Critiche sono arrivate anche da pezzi grossi del Senato americano. In un'intervista concessa a Politico, il senatore repubblicano e presidente del Comitato in senato per le forze armate Roger Wicker ha definito un «errore da principiante» la mossa di Hegseth. «Hegseth sarà un ottimo segretario alla Difesa, anche se non era la mia scelta. Ma ha commesso un errore da principiante. Tutti sanno... e i membri dell'amministrazione sanno che non si dice prima del primo incontro su cosa si è d'accordo e su cosa non si è d'accordo» ha detto Wicker, aggiungendo di essere «perplesso» dai commenti di Hegseth. «Ci sono buoni e cattivi in questa guerra, e i russi sono i cattivi. Hanno invaso, in contrasto con quasi tutte le leggi internazionali, e dovrebbero essere sconfitti. E l'Ucraina ha diritto alle promesse che il mondo le ha fatto».

Le preoccupazioni

La totale apertura, da parte dell'amministrazione Trump, a una perdita di territorio di Kiev a favore della Russia è stata riconosciuta da molti analisti come una capitolazione nei confronti di Putin, se non un vero e proprio tradimento dell'Ucraina, la quale – come gli alleati europei – è stata colta completamente di sorpresa dall'annuncio statunitense, mercoledì, del prospettato inizio dei negoziati.

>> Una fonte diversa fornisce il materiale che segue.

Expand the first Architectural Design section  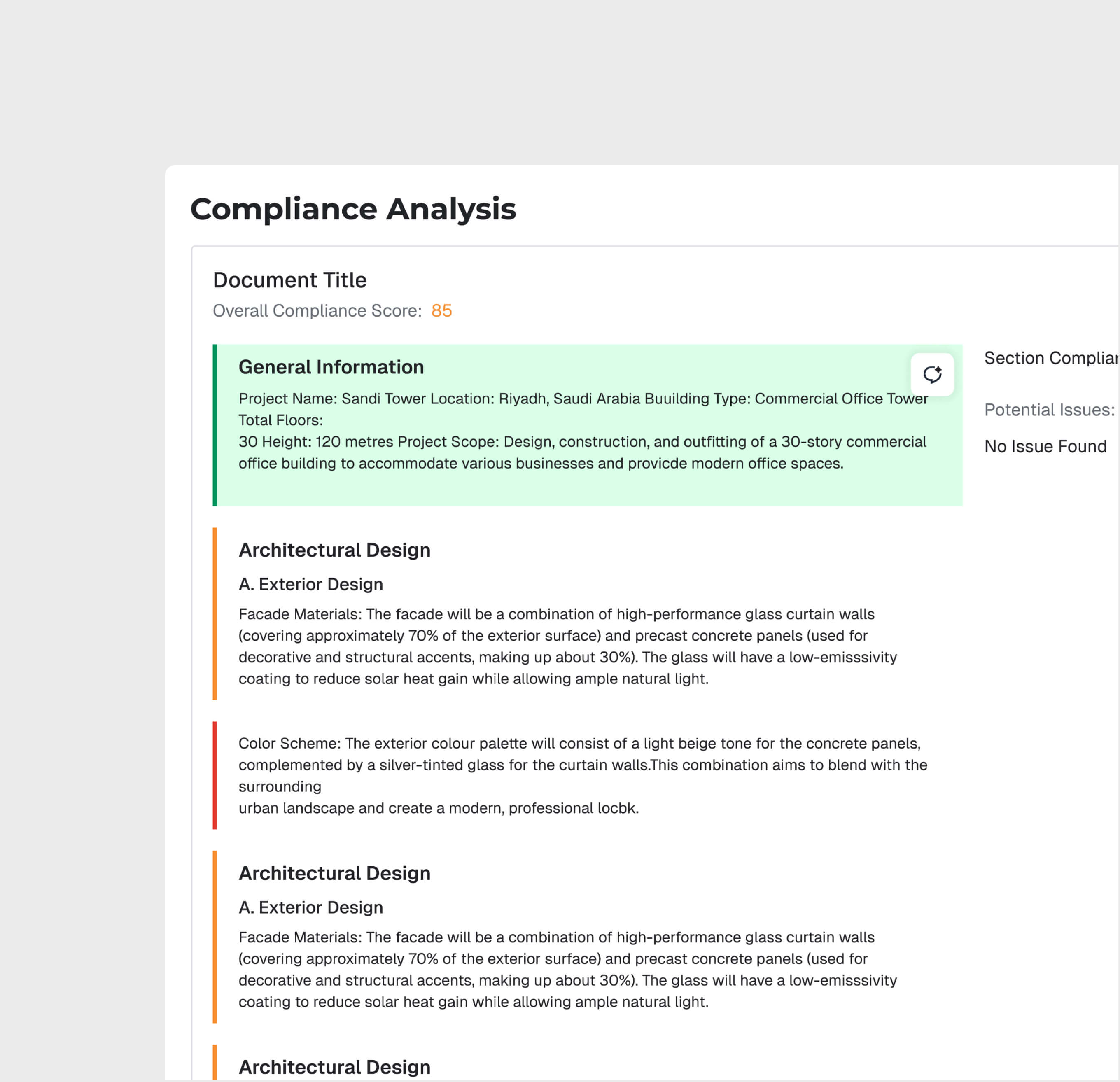pos(334,550)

La leader della politica estera UE ed ex prima ministra estone, Kaja Kallas, è stata chiara su come vede il piano di Trump di decidere il futuro dell'Ucraina nei colloqui con la Russia, potenzialmente senza il coinvolgimento degli europei. «Perché stiamo dando alla Russia tutto ciò che vogliono ancora prima che i negoziati siano stati avviati? È un appeasement, una concessione, che non ha mai funzionato». Ma, come si legge sul Guardian, non è stata l'unica a definirsi preoccupata per la linea tenuta dagli Stati Uniti. Una preoccupazione chiara nelle parole del ministro degli Esteri polacco Radosław Sikorski, che schiettamente ha dichiarato: «Vado a Monaco, ma non faremo un'altra Monaco».

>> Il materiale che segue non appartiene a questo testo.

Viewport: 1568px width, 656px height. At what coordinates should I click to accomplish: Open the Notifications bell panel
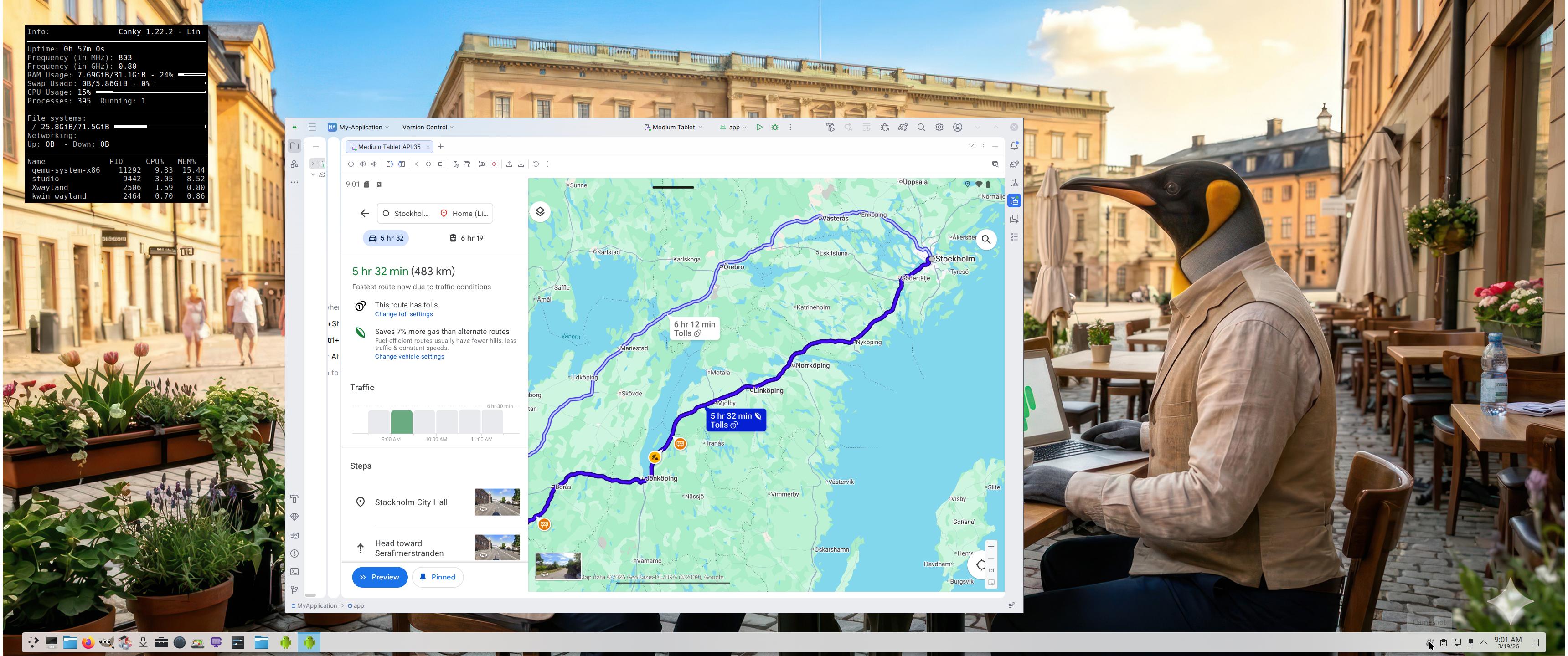pos(1014,146)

Il riferimento è all'incontro avvenuto nel 1938, quando il Regno Unito, la Repubblica francese, l'Italia fascista e la Germania nazista firmarono un accordo che doveva placare il crescente desiderio di espansione territoriale di Hitler, consentendo l'annessione di parti della Cecoslovacchia (non presente al tavolo delle trattative). Un appeasement che, come la Storia insegna, non servì a evitare nuove invasioni naziste e un conflitto mondiale.

Noto come accordo di Monaco, il patto fu firmato a meno di un chilometro da dove oggi si tiene la Conferenza sulla sicurezza.